Ma diamo un’occhiata al frutto del lavoro di studiosi e ricercatori.  

  • Le ricerche dimostrano che i figli hanno un genitore preferito, tale sulla base di una serie di considerazioni personali formatesi nell’arco della loro vita. La scelta del genitore da parte del bambino avverrebbe su criteri di “merito”. Nello specifico, la presenza reale e sostanziale (nel corso degli anni) nella quotidianità, negli avvenimenti emotivamente significativi per il minore. I figli non vorrebbero e non dovrebbero mai trovarsi di fronte a tale scelta ma quando non è possibile fare altrimenti la stessa andrebbe rispettata. Preferire vivere con un genitore non significa assolutamente non amare l’altro, molto più semplicemente, non hanno il dono dell’ubiquità e non possono scindersi. 
  • Ergo, quando un figlio rifiuta un genitore si dovrebbero indagare adeguatamente le motivazioni sottostanti e non liquidarle – di default – come mero tentativo di alienazione parentale (che andrebbe provata non solamente dichiarata) …e se ne dovrebbe chiedere conto al rifiutato. Sempre i dati (non le fantasie) ci dicono che dietro il rifiuto di un figlio, quasi sempre si nasconde un maltrattante, un abusante o nella migliore delle ipotesi, un genitore assente.  Evidentemente, questo non sembra rivestire particolare importanza per gli “addetti ai lavori”. In questo contesto, il rischio che si consegnino vittime innocenti nelle mani di orchi o di genitori inadeguati è altissimo. 
  • Al contrario, si preferisce la soluzione più “economica”, scaricare le colpe sul genitore accudente, definito via via “ostativo”, “malevolo” “simbiotico” (la lista di definizioni è lunga); nei casi in cui non ci si può appigliare a nient’altro anche “troppo capace”. 

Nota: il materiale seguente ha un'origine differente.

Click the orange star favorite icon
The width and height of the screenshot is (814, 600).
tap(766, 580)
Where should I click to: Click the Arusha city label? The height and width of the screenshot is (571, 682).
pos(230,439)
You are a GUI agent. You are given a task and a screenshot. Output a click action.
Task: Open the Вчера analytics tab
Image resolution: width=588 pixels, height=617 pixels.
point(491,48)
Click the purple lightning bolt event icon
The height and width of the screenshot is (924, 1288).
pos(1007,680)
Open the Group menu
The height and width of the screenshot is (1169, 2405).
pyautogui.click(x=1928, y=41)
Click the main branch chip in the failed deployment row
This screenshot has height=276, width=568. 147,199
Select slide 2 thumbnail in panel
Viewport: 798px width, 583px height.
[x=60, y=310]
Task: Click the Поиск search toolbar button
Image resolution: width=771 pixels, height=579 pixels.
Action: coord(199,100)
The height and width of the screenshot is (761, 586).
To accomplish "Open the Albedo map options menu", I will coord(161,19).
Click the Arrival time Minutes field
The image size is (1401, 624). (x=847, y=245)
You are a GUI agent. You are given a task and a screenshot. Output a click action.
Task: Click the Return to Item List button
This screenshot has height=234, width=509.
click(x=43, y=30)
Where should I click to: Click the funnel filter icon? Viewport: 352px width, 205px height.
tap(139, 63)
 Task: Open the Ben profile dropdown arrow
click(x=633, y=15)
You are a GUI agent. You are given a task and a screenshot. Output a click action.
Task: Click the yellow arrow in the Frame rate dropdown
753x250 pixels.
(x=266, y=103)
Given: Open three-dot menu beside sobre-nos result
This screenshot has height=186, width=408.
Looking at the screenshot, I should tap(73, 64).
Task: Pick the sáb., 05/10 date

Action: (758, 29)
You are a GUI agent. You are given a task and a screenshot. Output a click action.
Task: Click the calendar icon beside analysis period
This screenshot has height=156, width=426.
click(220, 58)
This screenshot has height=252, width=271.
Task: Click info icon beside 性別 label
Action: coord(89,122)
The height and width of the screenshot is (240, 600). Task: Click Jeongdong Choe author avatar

Dulcis in fundo, l’interpretazione distorta della legge 54/2006 sull’affido condiviso ha seriamente compromesso lo stato di diritto di donne e bambini, riportando indietro questo paese ai tempi del “pater familias”, titolare delle potestà su persone e cose. 

Se però vogliamo intestare tale disastro esclusivamente alla patologia del sistema (o alle mancanze di qualcuno) siamo ben lontani dalla soluzione.

E’ la politica il mandante, il sistema (e la rete di complicità che lo supporta) è solo l’esecutore. 

Trattasi di un determinato progetto politico: ripristinare attraverso la sistematica compressione dei diritti un modello familiare in cui la donna deve ritornare al suo ruolo “naturale” di madre e moglie (vedi angelo del focolare). Una donna dipendente economicamente dal coniuge, chiamata ad accudire la famiglia e – più in là – ad assistere gli anziani genitori di entrambi.

Il tentativo – a suo tempo scongiurato– di chiudere il cerchio con il disegno di legge 735, più noto come decreto Pillon, ne è la prova.

Ci riproveranno. 

Lo stanno già facendo, con la complicità di una marea di ancelle a cui è stato concesso di pasteggiare ai tavoli del potere.

Per noi rane è tempo di uscire dalla comfort zone…prima che sia troppo tardi, prima dell’ebollizione.